Google has proposed a new method, DeepNull, to model the complex relationship between covariate effects on phenotypes to improve Genome-wide association studies (GWAS). Google has released the DeepNull as open source software, along with a Colab notebook tutorial.
DeepNull models the nonlinear effect of covariates on phenotypes. It is simple to use and requires only a minimal change to existing GWAS pipeline implementations.
Genetic studies look for variants associated with different phenotypes (e.g., risk of diseases such as Glaucoma or observed phenotypic values such as high-density lipoprotein (HDL), low-density lipoproteins (LDL), height, etc).

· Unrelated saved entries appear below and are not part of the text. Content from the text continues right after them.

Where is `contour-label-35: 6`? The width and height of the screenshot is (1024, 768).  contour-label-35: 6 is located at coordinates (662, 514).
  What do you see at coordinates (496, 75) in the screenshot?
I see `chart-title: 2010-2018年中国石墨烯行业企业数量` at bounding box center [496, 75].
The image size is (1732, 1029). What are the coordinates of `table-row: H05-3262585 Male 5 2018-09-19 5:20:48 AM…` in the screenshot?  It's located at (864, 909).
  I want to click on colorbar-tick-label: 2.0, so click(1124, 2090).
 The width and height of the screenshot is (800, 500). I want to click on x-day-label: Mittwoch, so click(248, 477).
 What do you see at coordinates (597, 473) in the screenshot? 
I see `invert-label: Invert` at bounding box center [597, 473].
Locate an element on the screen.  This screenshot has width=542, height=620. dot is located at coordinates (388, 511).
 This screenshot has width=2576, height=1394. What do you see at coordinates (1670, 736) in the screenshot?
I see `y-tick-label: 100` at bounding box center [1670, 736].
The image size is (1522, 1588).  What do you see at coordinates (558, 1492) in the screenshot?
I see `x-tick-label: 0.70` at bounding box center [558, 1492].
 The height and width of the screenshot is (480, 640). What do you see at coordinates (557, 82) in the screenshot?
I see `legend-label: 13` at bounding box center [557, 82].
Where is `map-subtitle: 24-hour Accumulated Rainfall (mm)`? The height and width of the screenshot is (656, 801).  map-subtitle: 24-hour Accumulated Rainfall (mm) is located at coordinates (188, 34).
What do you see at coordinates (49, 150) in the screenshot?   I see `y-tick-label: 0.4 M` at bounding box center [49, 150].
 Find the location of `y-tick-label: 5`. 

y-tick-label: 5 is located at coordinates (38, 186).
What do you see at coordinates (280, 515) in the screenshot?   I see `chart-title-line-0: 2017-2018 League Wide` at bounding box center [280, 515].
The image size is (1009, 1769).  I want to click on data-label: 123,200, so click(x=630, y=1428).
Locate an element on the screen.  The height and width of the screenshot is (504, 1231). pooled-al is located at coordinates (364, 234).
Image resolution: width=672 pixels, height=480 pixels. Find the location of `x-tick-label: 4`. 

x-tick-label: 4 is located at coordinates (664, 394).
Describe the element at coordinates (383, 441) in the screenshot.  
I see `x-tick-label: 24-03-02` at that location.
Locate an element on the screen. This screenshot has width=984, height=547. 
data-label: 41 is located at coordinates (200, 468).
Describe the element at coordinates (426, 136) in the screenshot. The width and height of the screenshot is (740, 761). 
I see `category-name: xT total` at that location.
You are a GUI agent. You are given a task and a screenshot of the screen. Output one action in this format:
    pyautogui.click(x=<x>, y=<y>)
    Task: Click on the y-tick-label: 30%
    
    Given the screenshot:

GWAS are used to associate genetic variants with complex traits and diseases. The interactions between phenotypes (such as age and sex) and principal components (PCs) of genotypes, must be adjusted for as covariates to find out the association strength between genotype and phenotype. Covariate adjustment in GWAS can increase precision and correct for confounding. However, the assumption of linear and additive contributions of covariates doesn’t account for the underlying biology. To address this, Google researchers sought a method to more comprehensively model and adjust for the interactions between phenotypes for GWAS.
Working principle
DeepNull trains a deep neural network (DNN) to predict phenotype using all covariates in a 5-fold cross-validation. The prediction is an additional covariate in the association test. DeepNull is simple to use and requires only a minimal change to existing GWAS pipeline implementations.
DeepNull achieves results comparable to a standard GWAS when the effect of covariate on the phenotype is linear and can significantly outperform a standard GWAS when the covariate effects are nonlinear. DeepNull is open source and is available for download from GitHub or installation via PyPI.